Eits, panas yang saya maksud bukan vulgar yang gimana-gimana lho, Yeorobun. Harap tenang dan tertib, wkwkwk. Drama ini “membara”, tapi di saat bersamaan mampu membuat tangis kita berderai-derai.
Drama pertama yang saya pilih untuk saya ulas berjudul “Scent of a Woman” (2011). Mengapa saya memilih drama yang berjudul sama persis dengan sebuah film Hollywood terkenal yang dibintangi oleh Al Pacino dan Chris O’Donnell (1992) ini?

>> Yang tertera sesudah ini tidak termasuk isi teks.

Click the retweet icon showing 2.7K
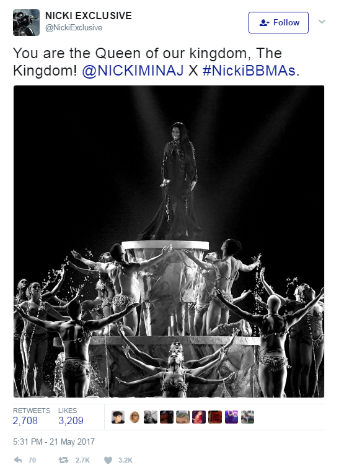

Karena drakor ini sungguh penuh dengan kesedihan, berdarah-darah deh nangisnya di setiap episode. Cocok banget dengan nuansa November yang katanya identik dengan hujan. Berhubung hujan benerannya ga ada, mari kita hujan air mata baper aja.
Daftar Isi
Apakah Ada Hubungannya dengan Aroma Tubuh?
Tidak, Yeorobun. Film Hollywood yang pertama mengusung judul ini memang berkisah tentang seorang pensiunan militer yang buta (Al Pacino), yang mengenali dan membedakan orang per orang dengan cara mengendus scent, aroma tubuh mereka, hence the title. “Scent of a Woman” versi Lee Dong Wook tidak ada soal bau-bauan, tapi lebih soal tatap-tatapan maut. Aw!
“Scent of a Woman” adalah sebuah melodrama yang dibintangi oleh Lee Dong Wook sebagai male lead, Kim Sun A sebagai female lead, dan Um Ki Joon sebagai second male lead. Second female lead-nya ga usah saya sebut di sini ya karena kehadirannya tidak penting. Satu-satunya hal yang membuat saya kasihan sama karakternya adalah karena dia bertunangan dengan karakter Lee Dong Wook dan akhirnya dicampakkan.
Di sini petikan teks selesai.